The day of our court was the first time I had seen my ex husband since he had left me two months prior. I had this unsettling nervousness. I didn’t want him to see me break down and cry so I made sure that morning that my outfit was cute and that my face was beat. I wanted to come off unbothered, as bad as that may sound. After all, I wanted to show him that since he was leaving me, that he was the one making the mistake. It goes without say that I was crushed on the inside.
After we exited the courtroom, we tried to avoid each other but of course that failed. We were on the same elevator and on the way down, I was hoping he wouldn’t say anything to me as it was becoming more difficult to restrain my tears. That also failed. He began to talk to me and I found it tough to respond. I was feeling all of these various emotions at once and wasn’t really sure of what to say. He told me that this situation hurt him just as much as it was hurting me, which felt like a lie. He told me that no matter what, he would still always be there for me, which felt like another lie. All I could think was how he could offer to be there for me now, AFTER the divorce? It didn’t make sense to me.
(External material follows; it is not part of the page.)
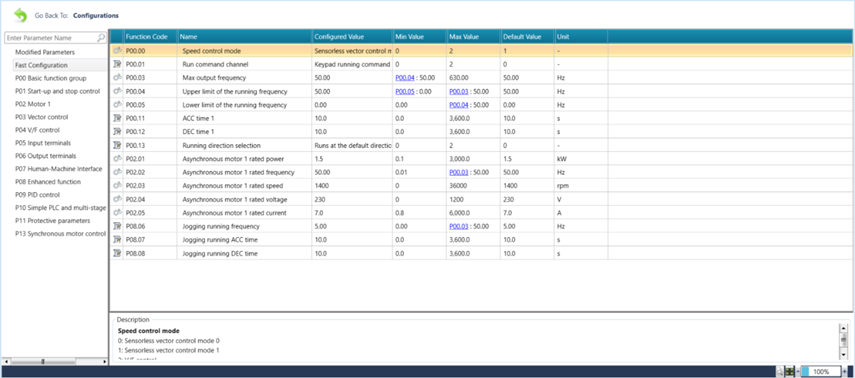Click the Configurations breadcrumb link
Image resolution: width=855 pixels, height=378 pixels.
pyautogui.click(x=96, y=16)
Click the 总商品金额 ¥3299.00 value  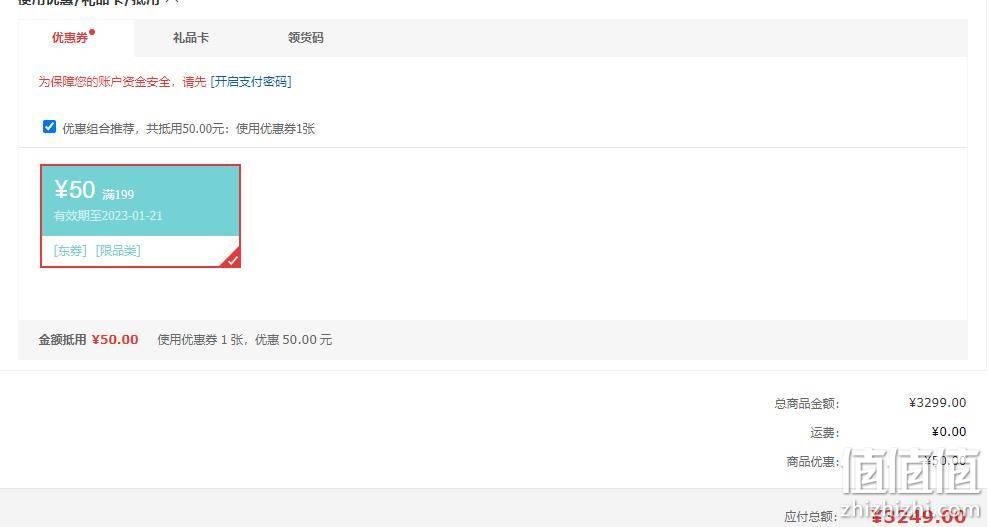coord(938,403)
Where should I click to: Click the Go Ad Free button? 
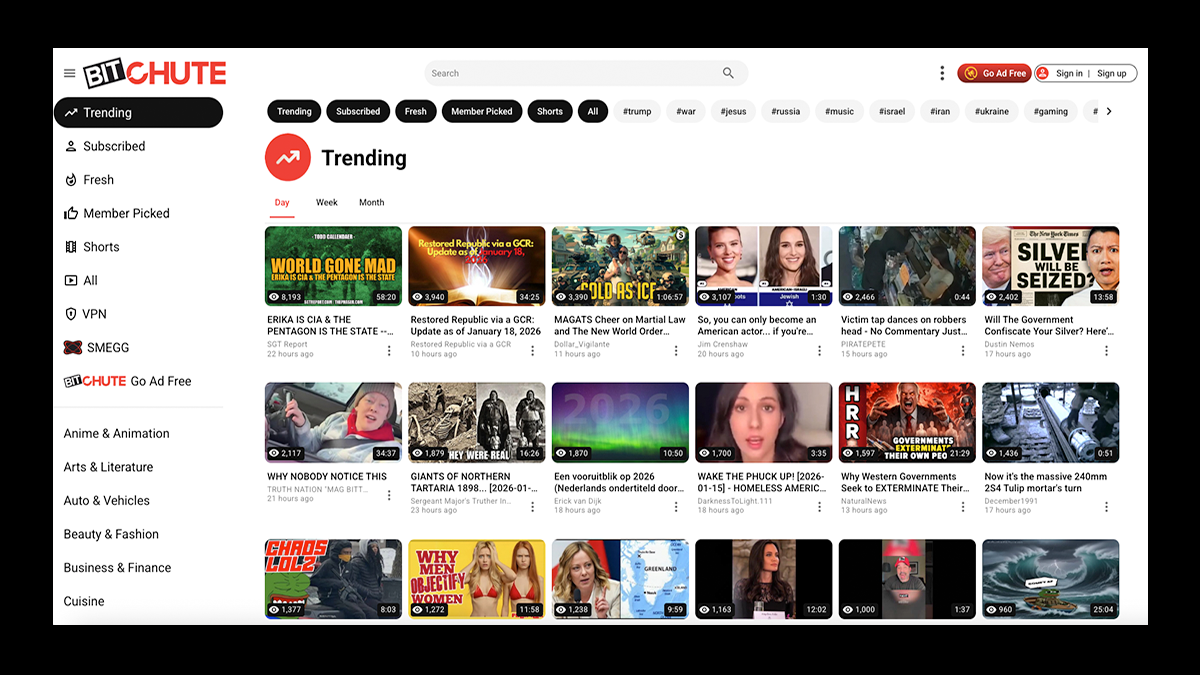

Right before we got off of the elevator, he asked for a hug and since all I still wanted was him, I gave him one. Both of our eyes began to fill with tears instantly. We both proceeded to leave the building but not before stopping to have one final talk. Another hug, more tears, and then we went our separate ways.
I didn’t think I would make it. I was heartbroken and depressed. I would cry all night long and then wake up with puffy eyes and a headache. I didn’t see myself healing from this situation because I never even imagined being in this situation in the first place. My spirit was broken and I let the devastation consume me. I even entered another relationship without giving myself ample time to heal.
God had other plans for me. He had great plans for me. God took me through that period of brokenness, loss and lack for a reason and today, I’m so much stronger for it. Yes it hurt, but I’m better now. I’m in a good headspace currently & I made it through. God blessed me with awesome friends and family to help me get through one of the lost trying times of my life. I may have taken a loss, but it’s not the end of my story.